Pour une organisation qui souhaite aller jusqu’au bout – à savoir : IBET© + RVM© + groupes témoins d’écoute (destinés à tous les profils, toutes les communautés auxquelles va s’appliquer l’IBET, l’écoute portant sur les engagements décrits dans le RVM©) -, il faut compter 3 mois. Si ces groupes témoins permettent d’identifier des dysfonctionnements, ils donnent aussi l’occasion de faire des propositions d’amélioration. Ces dernières viennent donc de la base [les salariés volontaires, ndlr], pas d’un expert !
Quant aux dysfonctionnements, il en subsiste parfois, malgré un IBET supérieur à 0,85 au sein d’une direction donnée. Car cette direction a elle-même un management (Codir, DG) qui peut occasionner des irritants. Et certains détails – un « réfectoire glauque » par exemple – créent de l’inconfort.
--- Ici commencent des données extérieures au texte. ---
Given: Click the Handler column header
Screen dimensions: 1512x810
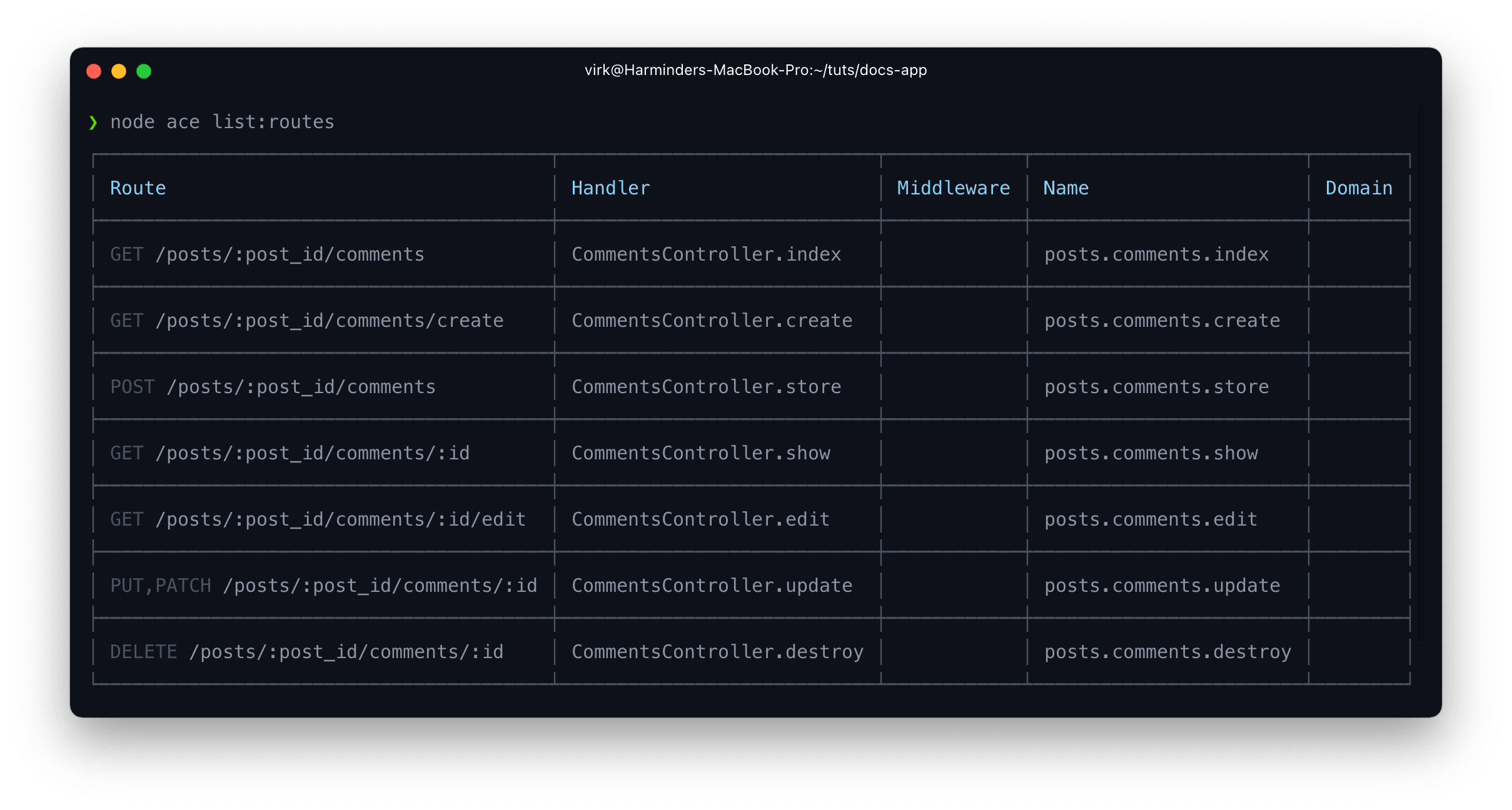Looking at the screenshot, I should [x=610, y=188].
De ce recueil de paroles va naître une action très concrète : faire en sorte que le réfectoire soit plus agréable.
Pour conclure, si je devais résumer le travail de Mozart Consulting, je dirais qu’il consiste à éclairer les confusions et à imprégner progressivement les consciences. D’où viennent la perte de sens dont se plaignent de nombreux salariés, ou les difficultés suscitées par un télétravail mal préparé ? Du manque d’engagement réciproque. Ce dernier doit permettre aux deux parties d’expliquer leurs attentes. Ces phénomènes naissent aussi de l’absence de mesures vérifiables et opposables. Il faut procéder comme le font les analystes financiers, qui s’appuient sur des données existantes, juridiquement opposables. Avec le modèle de l’IBET et ses déclinaisons, ma proposition de valeur vise la stratégie de l’entreprise et donc, sa direction générale, qui disposent ainsi de marqueurs fiables. Et le Goodwill social bénéfice à toutes les parties prenantes de l’organisation.
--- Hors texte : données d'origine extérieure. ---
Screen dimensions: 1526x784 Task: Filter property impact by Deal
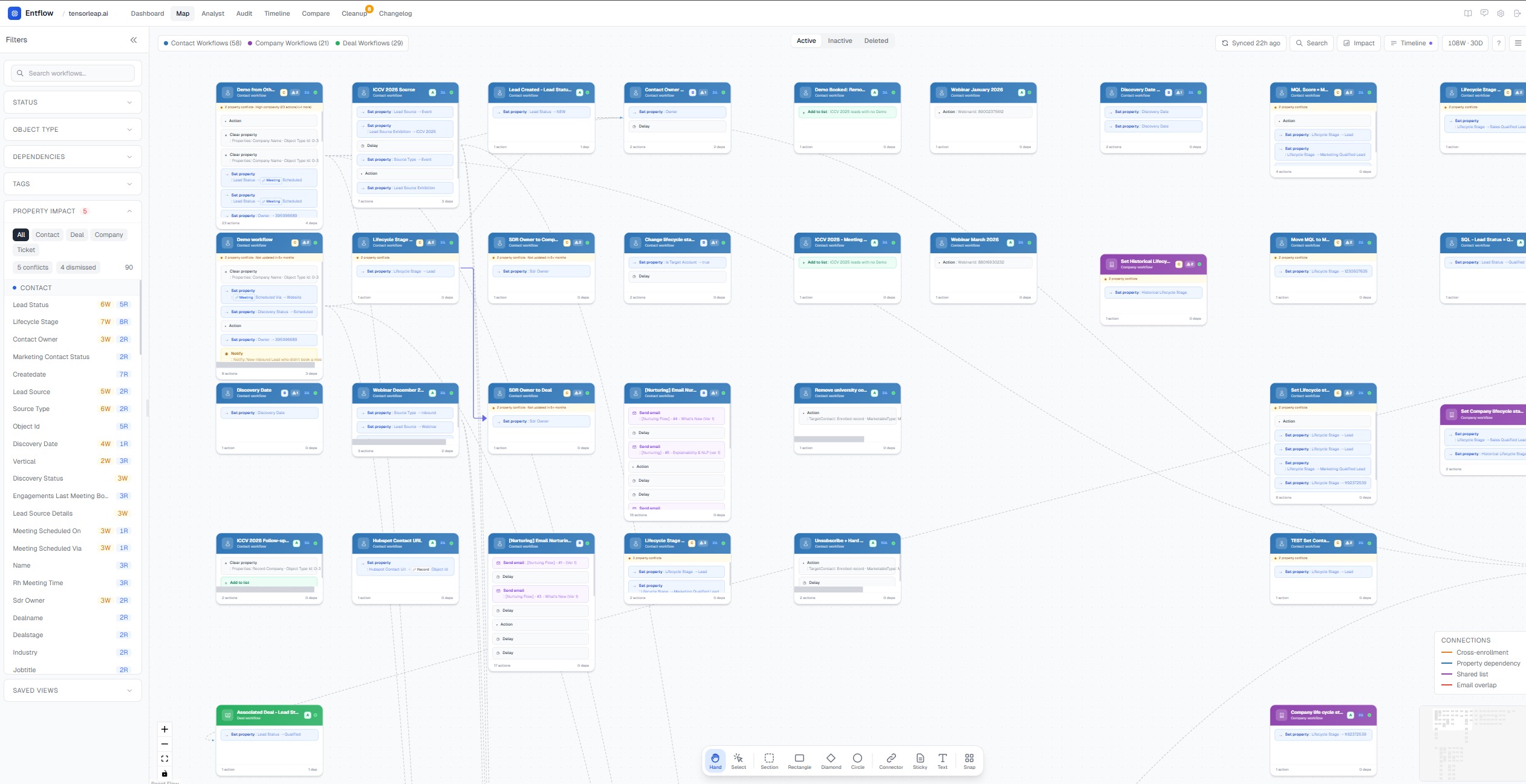[x=77, y=235]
BIO EXPRESS – Victor Waknine
Victor Waknine est associé-fondateur du cabinet Mozart Consulting, l’entité dédiée au Capital Humain et à la Performance sociale du Groupe AESIO et de Territoria Mutuelle. Créateur du modèle socioéconomique de l’Indice de Bien Etre au Travail© (l’IBET) et du Goodwill Social©, il a vu ses travaux reconnus par l’Institut du Leadership de BPI, labellisés par le pôle de compétitivité mondial Finance Innovation et la Direction Générale des Entreprises de Bercy.
Ingénieur de formation (Polytech Lille), il a exercé des fonctions de direction générale durant plus de 25 ans au sein de grands groupes français. En 2000, il a obtenu l’Emmy Award de l’Académie des Sciences américaine pour ses travaux en imagerie virtuelle.
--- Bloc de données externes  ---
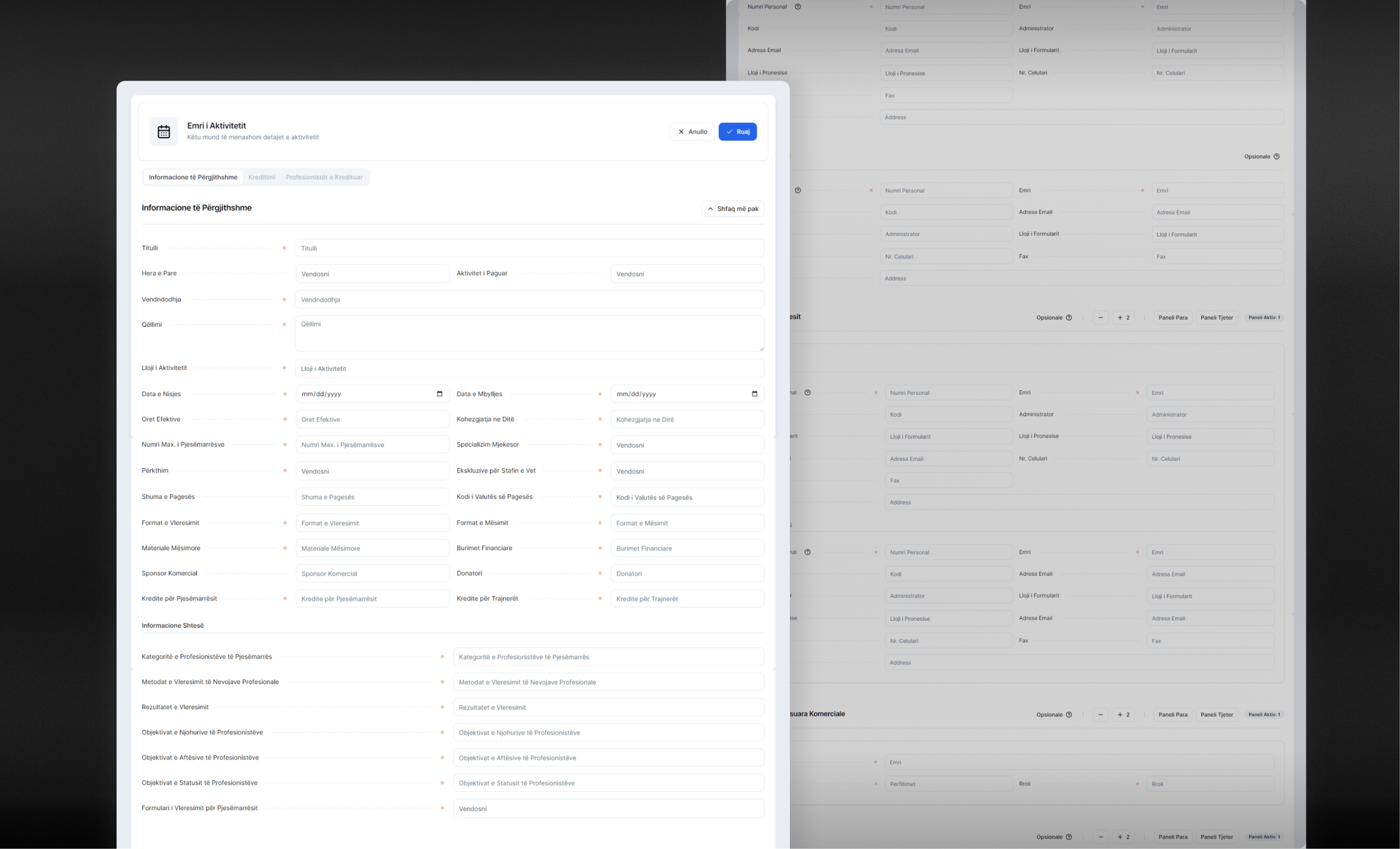The height and width of the screenshot is (849, 1400).
Task: Click help icon beside Opsionale in Komerciale section
Action: coord(1069,714)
[1] IBET : Indice de Bien-Être au Travail. I bet : je parie.
[2] L’EBIT correspond au résultat net d’exploitation – au bénéfice avant déduction des charges, des produits d’intérêt et des impôts.
[3] L’ancien binôme de Victor Waknine est ensuite devenu PDG de France Telecom. Rappel du contexte : entre 2007 et 2009, 19 salariés se sont suicidés, 12 ont tenté de le faire et 8 ont subi un épisode de dépression ou un arrêt de travail.
[4] Pour mieux comprendre comment nourrir la motivation grâce au mode de management : consultez les VISIONS D’EXPERTS du Dr Philippe Rodet sur notre blog.
[5] Sur la maladie ordinaire, l’IBET prend une hypothèse probabiliste fondée sur les travaux de l’OMS et de l’OIT en 2010, qui considèrent que les causes des arrêts maladie ordinaires viennent à 50 % de l’environnement du travail ou de son organisation.